I have one that's 6 and a half years old that you can have, he only eats flakes and wafers.


----------



## Cardinal Tetra (Feb 26, 2006)

150EH said:


> I have one that's 6 and a half years old that you can have, he only eats flakes and wafers.


Had to LOL! Most get like that


----------



## mordalphus (Jun 23, 2010)

You have a pond, sewingalot! Once mine stopped eating algae, he never started again!


----------



## Bettatail (Feb 12, 2009)

mordalphus said:


> You have a pond, sewingalot! Once mine stopped eating algae, he never started again!


feed them hair algae.

I don't have moss in my tank, destroyed by the school of adult SAEs.
The adults in my tank now only focus on cleaning the low(foreground) plants, but they do go crazy if I put a handful of the hair algae(from the backyard tanks) in their tank. 

4 adults can finish the half fist size hair algae in 4 days, they are pulling the "hairs" from lights on until lights off, and pooping green.


----------



## sewingalot (Oct 12, 2008)

Haha, Liam. You mean a tub that is only 20 gallons and isn't staying up past next month because of the weather. But good idea. How do you cultivate hair algae? I don't have any to deal with *knocks on wood* but I do have some clado in a low tech tank. Will that help?

I have a feeling I'm going to be without a SAE soon.


----------



## zachary908 (Feb 12, 2011)

My SAE only eats fish food ( Flake, Pellet, Blackworms, Beef heart, and fish row)... I never see him eating algae anymore. He is probably 4-5 inches long. I'm thinking about replacing him with 1 or 2 smaller ones.


----------



## petroica (Feb 23, 2011)

I have a 4" true SAE in a 29g and it's been nothing but trouble lately. Constantly hungry (despite flakes, mosquito larvae, algae wafers, and cucumber slices) and what's left of my java moss looks worse than yours. It chases my rams as well, even though some people believe only flying foxes and other false species will become aggressive. Gorgeous fish, but I just can't deal with it anymore. It's going into my friend's mostly empty 40g.


----------



## astrosag (Sep 3, 2010)

I have two in my tank. I was told that they are passive but one of the SAE's is psychotic...he's all over the place all the time, constantly hungry and constantly chasing the other SAE around my tank. It'll chase anything that gets close although my bubble rams don't tolerate it and charge back. But this guy is so chaotic and fast that I'm afraid he's going to knock out some of my schooling fish someday. 

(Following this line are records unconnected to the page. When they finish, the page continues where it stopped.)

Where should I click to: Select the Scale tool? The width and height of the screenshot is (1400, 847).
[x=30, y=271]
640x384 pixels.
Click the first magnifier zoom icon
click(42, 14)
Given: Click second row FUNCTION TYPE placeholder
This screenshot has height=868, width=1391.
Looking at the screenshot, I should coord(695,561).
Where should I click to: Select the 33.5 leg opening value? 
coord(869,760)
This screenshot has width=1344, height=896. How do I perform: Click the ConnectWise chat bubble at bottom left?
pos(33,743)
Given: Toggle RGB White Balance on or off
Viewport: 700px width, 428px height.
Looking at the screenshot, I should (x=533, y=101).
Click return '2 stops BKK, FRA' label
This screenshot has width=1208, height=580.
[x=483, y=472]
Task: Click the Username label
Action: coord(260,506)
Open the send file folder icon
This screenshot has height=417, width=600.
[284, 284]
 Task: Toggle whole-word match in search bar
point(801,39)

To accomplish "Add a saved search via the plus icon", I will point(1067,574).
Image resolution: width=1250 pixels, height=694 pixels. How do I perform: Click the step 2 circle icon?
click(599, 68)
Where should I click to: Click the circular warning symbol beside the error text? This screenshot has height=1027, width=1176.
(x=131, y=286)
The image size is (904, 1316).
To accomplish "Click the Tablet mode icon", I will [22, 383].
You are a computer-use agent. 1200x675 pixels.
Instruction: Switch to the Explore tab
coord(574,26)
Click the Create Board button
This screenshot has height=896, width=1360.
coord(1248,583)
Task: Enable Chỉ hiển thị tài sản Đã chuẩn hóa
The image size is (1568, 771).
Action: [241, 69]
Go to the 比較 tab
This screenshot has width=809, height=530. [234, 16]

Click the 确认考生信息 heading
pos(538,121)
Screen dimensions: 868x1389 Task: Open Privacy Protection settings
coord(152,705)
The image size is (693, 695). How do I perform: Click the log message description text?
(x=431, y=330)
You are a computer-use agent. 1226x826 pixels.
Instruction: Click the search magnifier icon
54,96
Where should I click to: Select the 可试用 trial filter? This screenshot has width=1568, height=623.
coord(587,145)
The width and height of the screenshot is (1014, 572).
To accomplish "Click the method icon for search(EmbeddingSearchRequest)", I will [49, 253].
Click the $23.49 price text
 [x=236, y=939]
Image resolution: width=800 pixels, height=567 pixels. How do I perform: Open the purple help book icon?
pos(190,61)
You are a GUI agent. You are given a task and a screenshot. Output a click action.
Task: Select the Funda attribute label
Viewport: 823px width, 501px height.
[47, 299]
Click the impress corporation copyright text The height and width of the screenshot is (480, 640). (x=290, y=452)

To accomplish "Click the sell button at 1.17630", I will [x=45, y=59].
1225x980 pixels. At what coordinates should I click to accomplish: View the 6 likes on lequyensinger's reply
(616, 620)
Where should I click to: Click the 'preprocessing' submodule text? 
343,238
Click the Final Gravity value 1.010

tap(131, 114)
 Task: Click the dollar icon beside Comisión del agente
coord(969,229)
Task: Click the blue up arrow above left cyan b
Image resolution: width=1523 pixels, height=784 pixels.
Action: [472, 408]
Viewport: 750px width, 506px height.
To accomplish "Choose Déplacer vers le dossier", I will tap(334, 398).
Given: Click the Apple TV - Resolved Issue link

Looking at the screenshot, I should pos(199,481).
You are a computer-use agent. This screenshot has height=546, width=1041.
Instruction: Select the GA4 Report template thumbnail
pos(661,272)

I was told by a reputable LFS that they were passive and timid....I'm now wondering if fish can be bipolar lol.

I love my tank and all of my fish - except this one SAE...but the GF won't let me dump it (kidding I wouldn't do that unless he was damaging the others).

I won't be getting more though...not the best for a small community tank.

Oh, and my SAE's do not eat any of the Green Spotted Algae - I don't think they eat any algae at all, just flakes and blood worms. The golden otto's do though...those I very much like


----------



## peyton (Apr 17, 2007)

They are timid when smaller but the older they get the more territorial they are. They are a good solution to BBA and hair algae. I've had them mow down mosses and fine leaf plants like rotala wallichi/nanjenshan/vietnam. Never seen them go after blyxa though. 

I've been keeping SAE's since I got into planted tanks. I can't imagine not owning at least one anymore.


----------



## garfieldnfish (Sep 25, 2010)

I have 5 of them and they are all over 6 inches and I love every inch of them. They will not hurt each other or other fish. I keep fish and not plants so if they eat a couple of plants when I forget to feed them veggy flakes or zucchini or cucumber or peas or spinach then it's my fault not theirs. They will eat what they need to survive and we need to give it to them.
BTW these fish are social fish and you need more than 2 to keep them happy. So if they behave strange when you only have one again it is your fault for not reading up on them and not the fishes fault.


----------